Stress Increases Cancer Risk
Research shows a clear link between stress and cancer. While the jury is still out on whether stress can actually cause cancer, stress can impact whether cancer comes back in patients previously treated for cancer.
Cancer 101
When a patient is successfully treated for cancer, it doesn’t mean every potential cancer cell has been removed. There may still be a few isolated cells scattered around the body. On their own, those damaged cells are not usually a problem unless they can spread and harm nearby cells.
Cancer does its damage when groups of damaged cells form together, multiply and release toxins that damage nearly cells. Think of your lawn: if there’s one weed out there, it doesn’t do much harm. You may not even notice it. But if those weeds start to multiply, they spread and overrun the healthy grass.

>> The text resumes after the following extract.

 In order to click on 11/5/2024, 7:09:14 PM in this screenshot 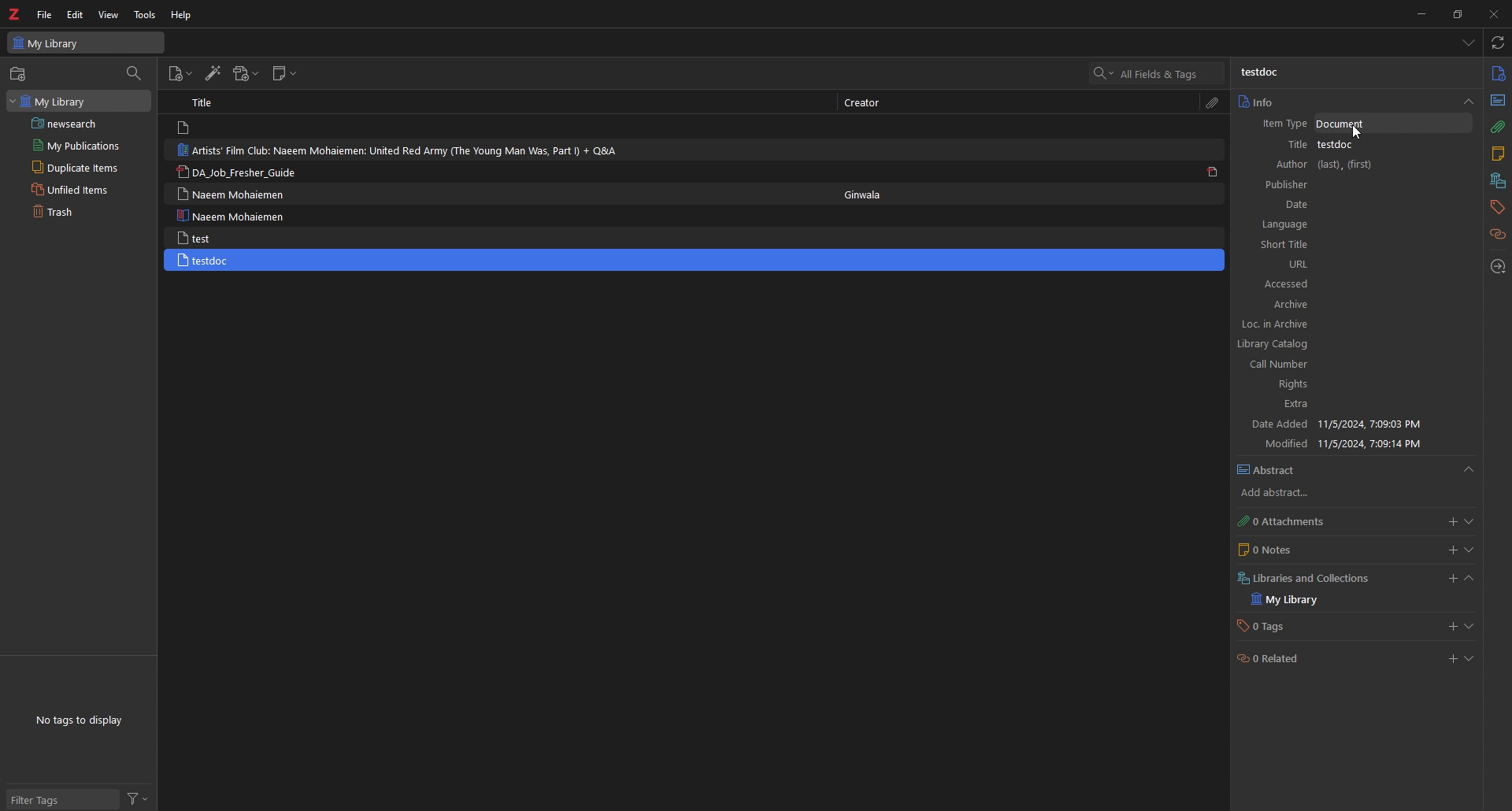, I will do `click(1374, 443)`.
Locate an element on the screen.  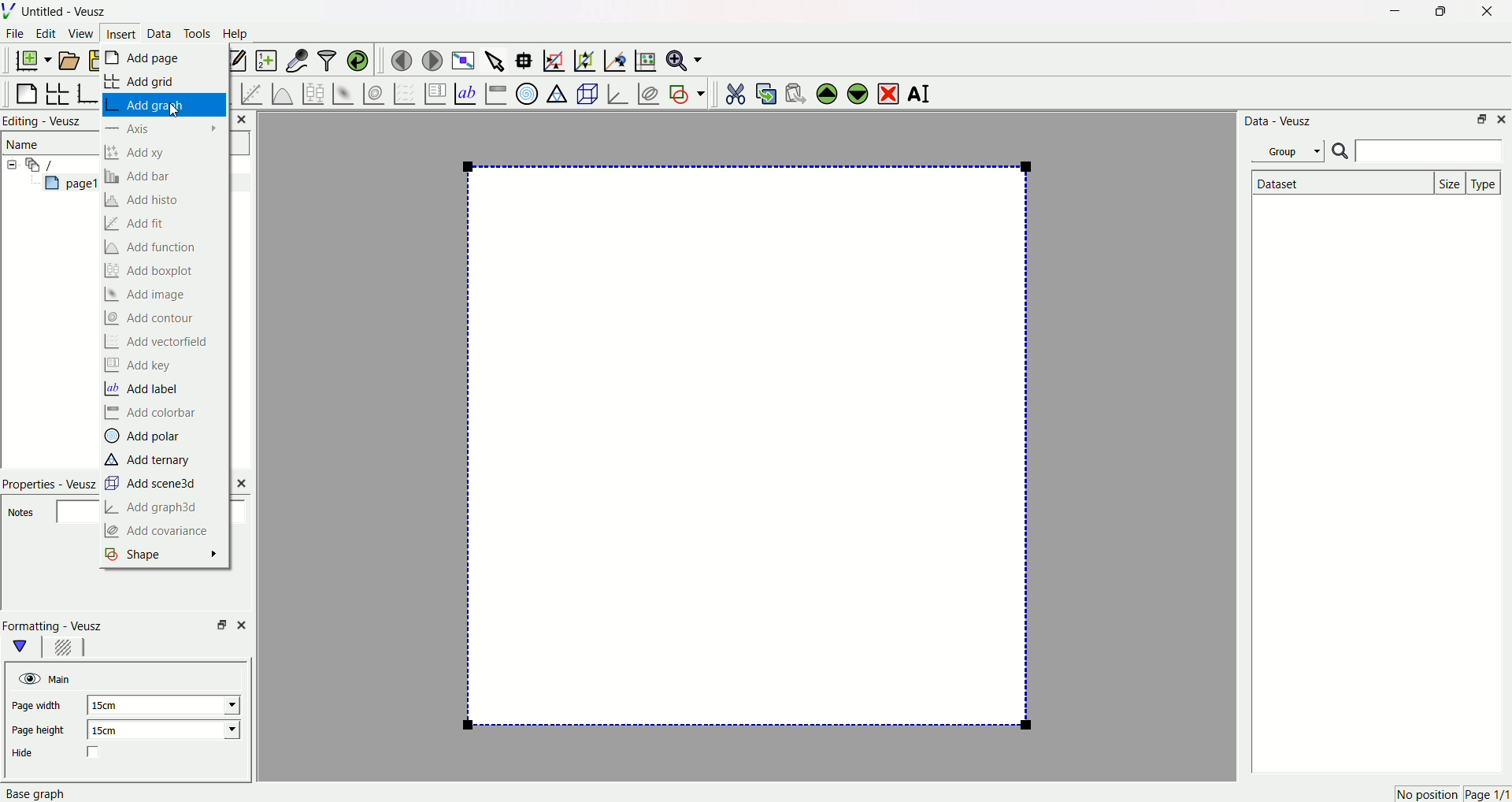
Hide is located at coordinates (31, 753).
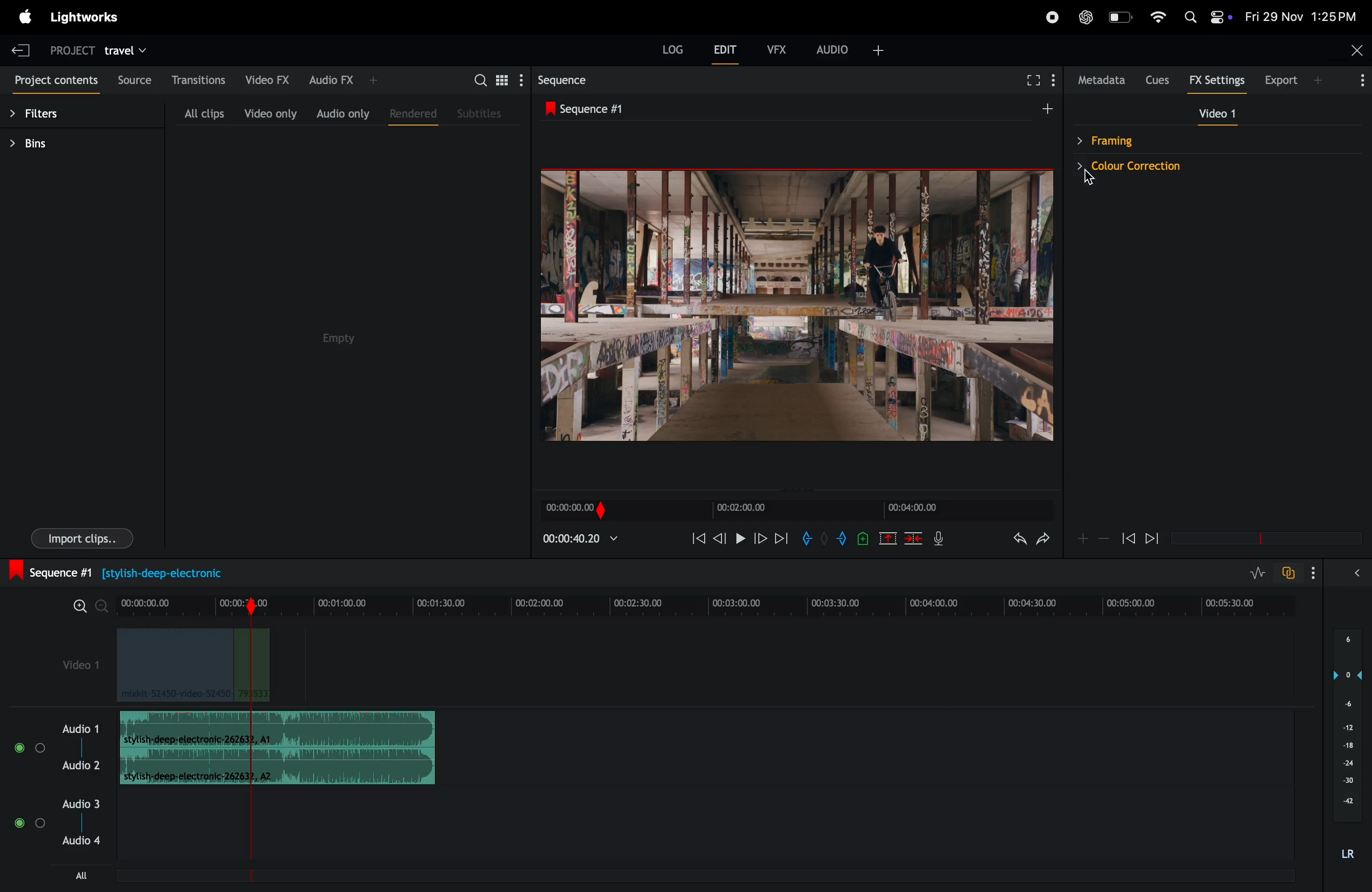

Even healthy people may carry potential cancer cells. Some research suggests we all have isolated, damaged cells with the potential to be cancerous. The basic difference between healthy people and cancer patients is whether something triggers those individual cells to multiply.
How Stress Impacts Cancer
In a nutshell, when we’re stressed, our bodies release hormones. Those hormones trigger a process that can wake up cancer cells that were lying dormant in the patient. Research now shows higher stress hormone levels have been associated with cancer recurring sooner.
Throughout our lifetime, cells naturally divide and multiply for a period of time before dying off. Usually, those dead cells are removed by our immune systems. However stress, age, or diseases like cancer can cause our immune systems to become less efficient at the clean-up process, so some of those damaged cells stick around. Researchers call those lingering cells “senescent.” They’re not still dividing like our younger cells, but senescent cells are still active and can release harmful substances that damage nearby healthy cells.
Stress not only slows down the removal of dead cells, it can also stimulate those senescent, or damaged, cells to grow and multiply.
Stress triggers our immune response to look for and fight an invader, leading to increased white cells and inflammation. In normal circumstances, the white cells do their job, the immune system sweeps away the toxic molecules that form as a byproduct, and the inflammation subsides.
But stress keeps the body on heightened alert. When active for too long, molecules generated by stress hormones and inflammation can damage cell DNA – the directions that tell a cell how to behave. That leaves the door open for abnormal cell mutations like cancer to grow and multiply.
Results of the Research
Now that researchers understand the connection between stress and cancer, they’re looking for ways to use that information to stop cancer recurrence. Some scientists are looking for ways to boost the body’s clean-up system so the damaged cells can’t stick around and become cancer. Other teams are looking for ways to mitigate the amount of stress cancer patients feel.
In the meantime, cancer patients have a few tools they can employ.
- Manage stress. While the advice may seem obvious, the action is harder than the words. The key is finding a solution that works for you. Meditation and deep breathing are recommended because nearly anyone can do them and they trigger the body’s relaxation response. Yoga does the same for those who want something more physical.
- Choose Healthy Food. Eat a diet that focuses on anti-inflammatory foods and anti-oxidents (an essential part of the cleanup crew in the immune response.). Look for colorful frduit and vegetables, fresh fish, and whole grains. Steer clear of processed foods as much as possible; they not only contain unhealthy levels of sugar, fat, salt and chemicals, filling up on unhealthy foods reduces the appetite for healthy choices.
- Get regular exercise. In addition to helping boost feelings of well-being through endorphin release, regular exercise may boost natural antioxidants.
There aren’t always clear answers for why someone gets cancer or why it recurs. What is clear is that there’s a link between stress and cancer recovery; reducing stress can be beneficial to overall well-being and may fortify the body to resist or fight cancer.